Three years after Java was first released by Sun, Sun announced Jini. Jini is an attempt at defining an architecture for the "computer" represented by the emerging environment of embedded and consumer devices connected to a ubiquitous network. The Jini architecture relies heavily on network-mobile objects. In a world of Jini-enabled devices, objects fly across the network between Java Platform implementations in embedded and consumer devices, desktop computers, and servers. The Java Platform implementations that will host these network-mobile objects will reside in a great variety of devices and computer hardware, which will be manufactured by many different vendors. This architecture significantly raises the bar for platform independence.

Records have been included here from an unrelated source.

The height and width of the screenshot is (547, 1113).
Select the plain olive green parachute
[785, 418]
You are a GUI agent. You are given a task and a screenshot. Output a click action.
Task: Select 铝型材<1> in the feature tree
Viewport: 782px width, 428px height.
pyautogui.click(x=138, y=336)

For Jini to work in the real world, objects written by one device vendor will have to execute properly in Java Platform execution environments provided by other device vendors. Testing your network-mobile code on all platforms it will eventually run on, as recommended by the Seven Steps to Platform Independence presented earlier in this chapter, will be basically impossible. Because so many vendors will be producing so many different kinds of devices, with new devices appearing at an ever increasing rate, it will be generally impossible to predict all the places that network-mobile code embedded in any particular device will execute. Thus, other approaches to testing will have to be developed, such as compatibility test suites for network- mobile code. In addition, for Jini to work in the real world, the homogeneity of execution environments must be realized to the greatest extent possible. And lastly, programmers will likely need to consider the possibility of differences in execution environments when they write network-mobile code, and program defensively.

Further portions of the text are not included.